→ **What you will do**:
**a.** In the OPEN-O article, which open source virtual infrastructure manager is given as an example?
**b.** Print the stretch of the OPEN-O article from "A couple of" through "that for them.".
**c.** Carry on the OPEN-O article from the point where it stops.

Key to that is creating a modular framework that allows for multiple different components to sit both above and below the OPEN-O end-to-end service delivery framework, say Cohn, who'll be a panelist in a discussion of open source efforts at Light Reading's upcoming event, OSS in the Era of SDN & NFV. That includes multiple virtual infrastructure managers, or VIMs, including open source versions such as OpenStack, but also VMWare, or other VIMs needed by specific member projects. It also includes VNF managers, he adds, as well as controllers and network management systems.

Figure 1:

"We are going to have to be very flexible to adapt this platform into the environment," Cohn says. "So what we did was we created this layer that allows us to integrate with different... we call them components, even though it's hard to think of OpenStack as a component. In a broader more abstract sense it is a component, a very sophisticated one."

That doesn't mean operators will have an infinite choice of components that OPEN-O will support -- at least not out of the box, he hastens to add. That would be impractical.

A couple of things OPEN-O is immediately addressing is a design-time environment, including a graphical user interface, modeling and service catalogs, and portals that enable user interaction.

"In other words, how you actually design a service and do it in such a way that you don't need to create new software to actually realize that service," Cohn explains. "That is what the design-time environment and model-driven automation allows us to do."

The OPEN-O approach is focused on developing a modular framework that allows operators to pick and choose what they want, tailored to their legacy networks, business models or service demands, Cohn says. The design-time environment then allows them to create their own services, in a differentiated fashion, and not rely on vendors to do that for them.

The portals are all about delivering user interfaces, which Cohn says become even more important in the future as operators have to deliver more truly on-demand services that give users genuine control. "In the past, the operator was responsible for that. They may have exposed something, at some level, but it was primarily just a front end to operator processes," he says. "It is the on-demand services we are going to have to address moving forward."

Want to know more about NFV and Open Source strategies? Join us in London for our OSS in the Era of SDN and NFV event here on Light Reading.

→ **Exercise data**:
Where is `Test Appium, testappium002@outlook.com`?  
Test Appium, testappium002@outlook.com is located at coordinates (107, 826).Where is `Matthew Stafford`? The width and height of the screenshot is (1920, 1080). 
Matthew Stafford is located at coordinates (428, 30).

→ **Answers to the tasks**:
**a.** OpenStack

**b.**
A couple of things OPEN-O is immediately addressing is a design-time environment, including a graphical user interface, modeling and service catalogs, and portals that enable user interaction.

"In other words, how you actually design a service and do it in such a way that you don't need to create new software to actually realize that service," Cohn explains. "That is what the design-time environment and model-driven automation allows us to do."

The OPEN-O approach is focused on developing a modular framework that allows operators to pick and choose what they want, tailored to their legacy networks, business models or service demands, Cohn says. The design-time environment then allows them to create their own services, in a differentiated fashion, and not rely on vendors to do that for them.

**c.**
OPEN-O is enabling this commonality by being model-driven, Cohn says. And while he admits it would be better for everyone if the industry agreed on common information and data models, as a couple of different initiatives have tried to create, no one is waiting for that to happen. OPEN-O is moving forward using Tosca as its service modeling language and Yang for device modeling.

OPEN-O's first software release, details of which are shown below, will include code for each of the group's initial seven projects. Those projects include a global service orchestrator, an NFV orchestrator, SDN orchestrator, a VNF software development kit API, Common Services, Common TOSCA and integration across the software platform.

Figure 2:

The organization is already actively engaged in working with other open source groups, including OpenDaylight and Open Platform for NFV Project Inc. , both of which are also under the Linux Foundation banner. But that list also includes the European Telecommunications Standards Institute (ETSI) , to assure it stays aligned with the general NFV framework, the ONF and the MEF , for the latter's Lifecycle Service Orchestration initiative.

OPEN-O also is pursuing a new project, focused on creating a generic VNF manager, and is hoping for broad industry participation in that effort, Cohn says. The idea is to avoid having to create VNF-specific managers, since that smacks of the existing issues around the element management systems needed for each vendor's network elements.

"This is a new project in OPEN-O, to look at this issue in a more systematic way," he says. "We want to reach out to anybody who wants to get in on this, including other open orchestration projects, to work with the VNF community to package up their VNFs in a way to make it easier, no matter whose open orchestrator the operator wants to use."